- Relator(a)
- Ministro Marco Aurélio Bellizze
- Órgão julgador
- Terceira Turma
- Data do julgamento
- 12/02/2015
- Data de publicação
- 26/02/2015
STJ – Acórdão, Rel. Ministro Marco Aurélio Bellizze, Terceira Turma, j. 12/02/2015, p. 26/02/2015
AGRAVO REGIMENTAL NO AGRAVO EM RECURSO ESPECIAL. AFRONTA AO ART. 535, II, DO CPC. NÃO OCORRÊNCIA. AÇÃO REVISIONAL DE CONTRATO BANCÁRIO. CAPITALIZAÇÃO DE JUROS. AUSÊNCIA DE PACTUAÇÃO RECONHECIDA PELO ACÓRDÃO RECORRIDO. REVISÃO DO JULGADO. ANÁLISE DAS PROVAS DOS AUTOS E DAS CLÁUSULAS CONTRATUAIS. IMPOSSIBILIDADE EM RECURSO ESPECIAL. INCIDÊNCIA DAS SÚMULAS N. 5 E 7 DO STJ. AGRAVO IMPROVIDO. 1. De acordo com a jurisprudência do Superior Tribunal de Justiça não há ofensa ao art. 535, inciso II, do Código de Processo Civil, quando o Tribunal de origem se manifesta, de modo suficiente, sobre todas as questões levadas a julgamento, não sendo possível atribuir o vício de omisso ao acórdão somente porque decidira em sentido contrário à pretensão do recorrente.
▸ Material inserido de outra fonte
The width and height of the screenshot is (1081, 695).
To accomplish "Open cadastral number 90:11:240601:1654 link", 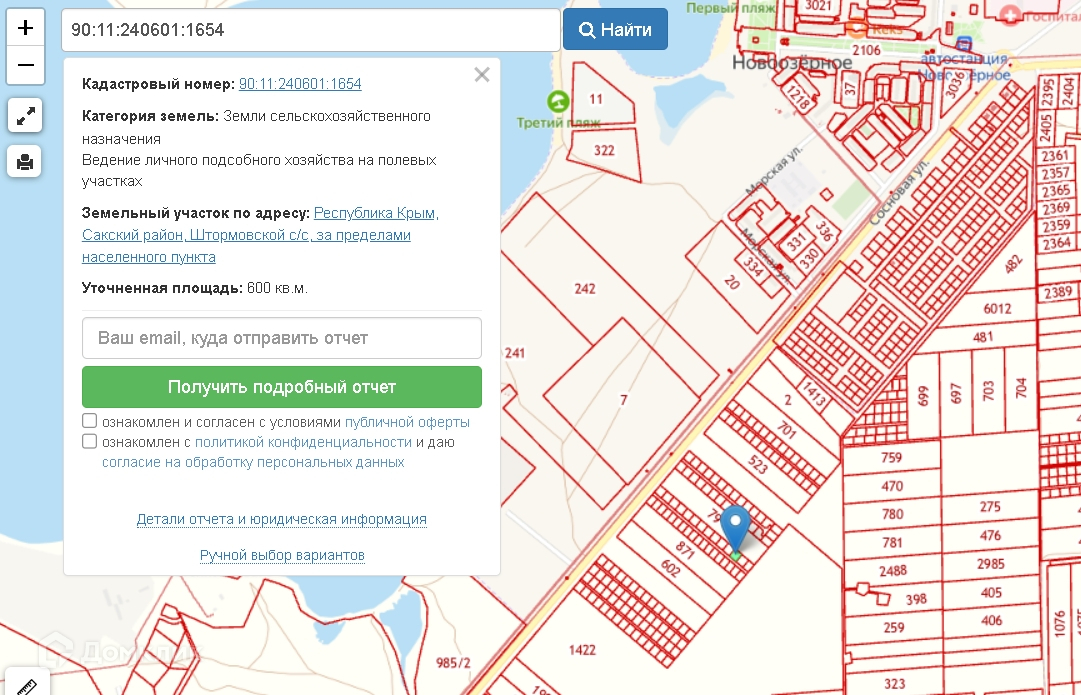I will pyautogui.click(x=300, y=84).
Precedentes. 2. A capitalização dos juros é admissível quando pactuada e desde que haja legislação específica que a autorize. Assim, permite-se sua cobrança na periodicidade mensal nas cédulas de crédito rural, comercial e industrial (Decreto-Lei n. 167/67 e Decreto-Lei n. 413/69), bem como nas demais operações realizadas pelas instituições financeiras integrantes do Sistema Financeiro Nacional, desde que celebradas a partir da publicação da Medida Provisória n. 1.963-17 (31/3/2000). Resp n. 1.112.879/PR, Rel. Min. Nancy Andrighi, Segunda Seção, DJe 19/5/2010 (Recurso Repetitivo). 3. Na hipótese, o acórdão recorrido entendeu que a capitalização de juros não estava pactuada. Assim sendo, a inversão de tal julgado demandaria a análise dos termos do contrato, vedada nesta esfera recursal extraordinária, em virtude do óbice contido nos enunciados sumulares n. 5 e 7 do Superior Tribunal de Justiça. 4. Agravo regimental a que se nega provimento. (AgRg no AREsp n. 585.638/CE, relator Ministro Marco Aurélio Bellizze, Terceira Turma, julgado em 12/2/2015, DJe de 26/2/2015.)